SYDNEY -- In the latest hit to Australia's mining industry from devastating floods in Queensland, BHP Billiton Ltd. said Thursday that coking coal production from the state fell 30% quarter-on-quarter and warned of a longer term impact for operations this year that could push up prices for steelmakers across Asia.
"Heavy rainfall that persisted for much of the December 2010 half year has significantly restricted overburden removal," the world's largest mining company said in a statement. "When combined with disruption to external infrastructure, we expect an ongoing impact on production, sales and unit costs for the remainder of the 2011 financial year."
Some of the worst flooding on record in Australia threatens to disrupt the country's vast mining industry at a time when global economic growth is picking up, driving demand for resources like coal, iron ore and copper.
Flooding in Queensland's Bowen Basin since December has hit mines accounting for around 40% of global coking coal production, according to Macquarie Group, while above-average cyclone activity is expected in the Pilbara iron ore-producing region in Western Australia before the end of the southern tropical wet season in April.
BHP has been forced to declare force majeure on the majority of its coal products from Queensland's Bowen Basin, including that from the Goonyella Riverside, Blackwater, and Peak Downs mines, three of the world's largest producers of the coking coal used in steelmaking. In a second-quarter production report Thursday, BHP said total coking coal output was 7.8 million metric tons in the three months to Dec. 31, a 12% fall on the year.
"BHP's got a very big business there so they probably felt the effects of the flooding more," said Lyndon Fagan, a mining analyst at Royal Bank of Scotland Group Plc. in Sydney.
Iron ore output rose 4% to 33.7 million tons over the same period, hitting quarterly and monthly records and touching an annualised run-rate of 148 million tons a year. Total petroleum production fell 4% on the year to 37.3 billion barrels of oil equivalent, with natural gas falling most sharply by 9% to 82.54 billion cubic feet. Output of crude oil, condensates and natural gas liquids slipped 1% to 23.5 million barrels.
Anglo-Australian BHP is the world's fifth-largest listed company by market value and the largest producer of coking coal and silver. It's also a top-three producer of iron ore, copper, nickel, lead and uranium.
Its December quarter was marked as much by major failed corporate transactions as by its production activities. A long-idled joint venture of its Pilbara iron ore operations with Rio Tinto was abandoned in the face of opposition from E.U. regulators, while a US$39 billion bid for Potash Corp. of Saskatchewan Inc. was dropped after Canadian politicians indicated they would not approve the deal.

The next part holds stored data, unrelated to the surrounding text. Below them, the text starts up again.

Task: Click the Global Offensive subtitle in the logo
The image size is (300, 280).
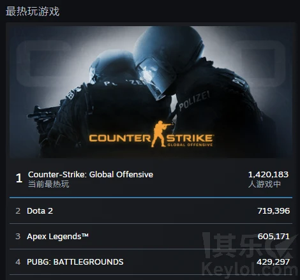Action: (x=190, y=145)
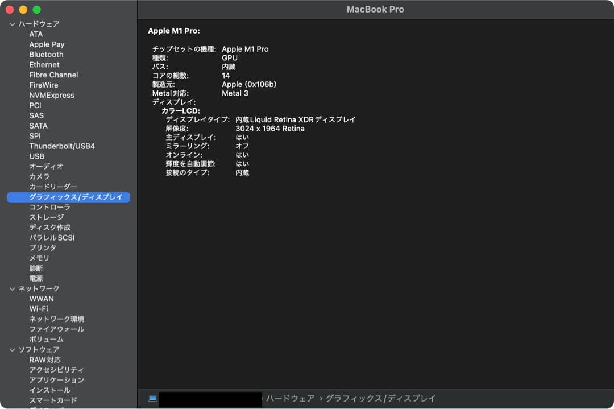Collapse the ソフトウェア category
Image resolution: width=614 pixels, height=409 pixels.
(x=12, y=349)
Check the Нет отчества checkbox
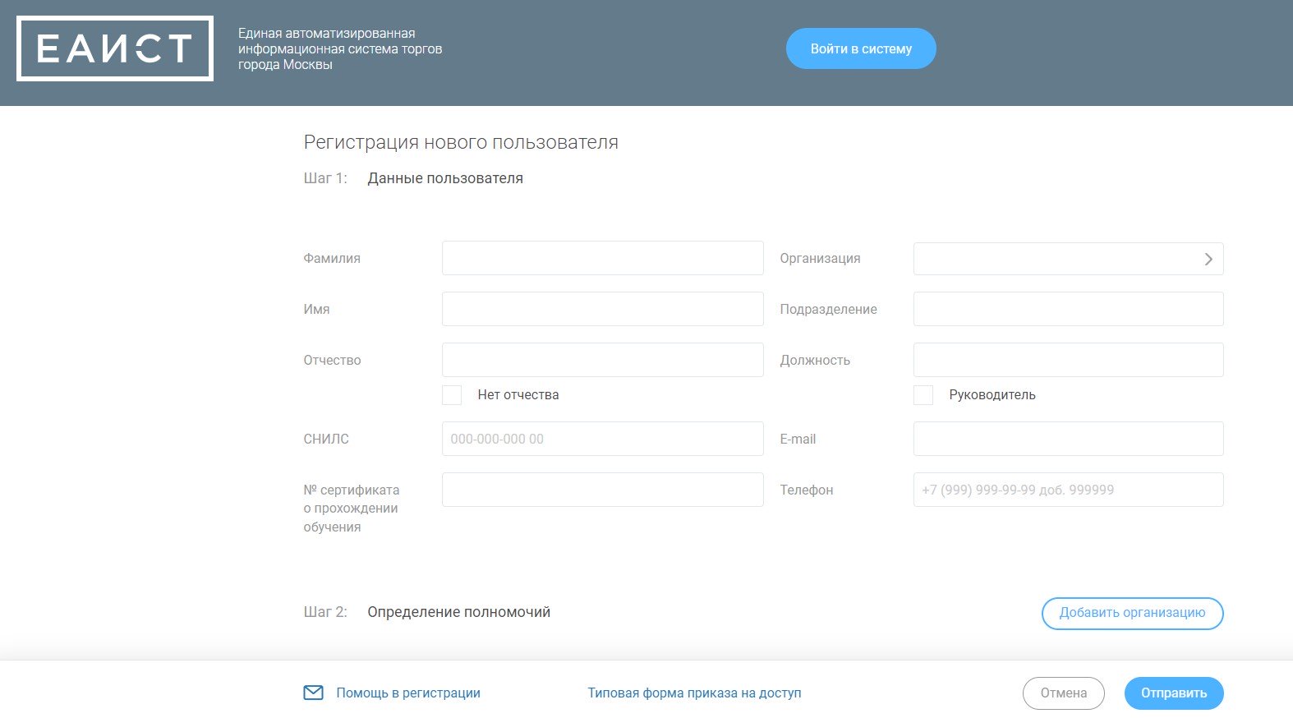The height and width of the screenshot is (718, 1293). coord(452,394)
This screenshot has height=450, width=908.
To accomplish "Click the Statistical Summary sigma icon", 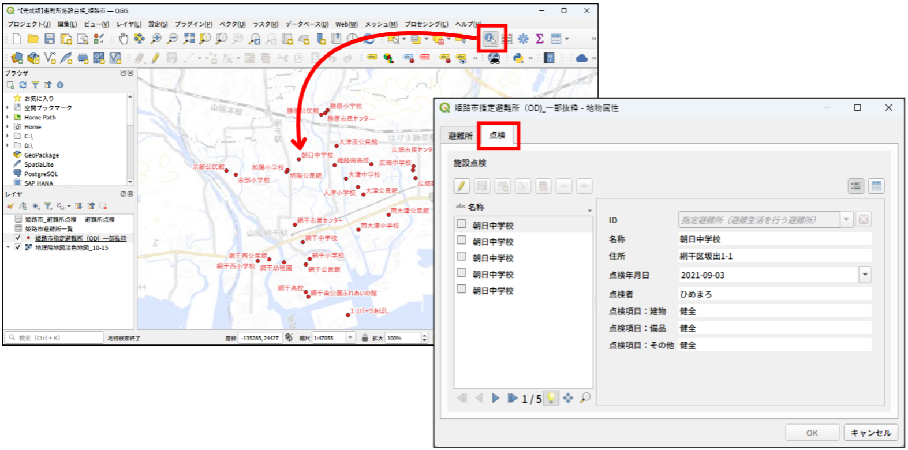I will pos(540,39).

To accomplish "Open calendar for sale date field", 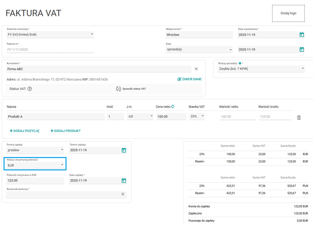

But booming prices for its core steelmaking materials of coking coal and iron ore have supported prospects for global miners of the commodities. Each ton of steel requires around 0.6 tons of coking coal and 1.5 tons of iron ore.
Thermal coal production from BHP's mines in Australia, South Africa, Colombia and the U.S. rose 7% on the year to 16.5 million tons.
As with iron ore and coking coal, other steelmaking materials showed a mixed performance. Nickel production fell 12% on the year to 43,000 tons in the December quarter, with a disruption in gas supplies at the company's West Kwinana refinery near the Australian city of Perth blamed. However, production of manganese ore jumped 19% to 1.8 million tons.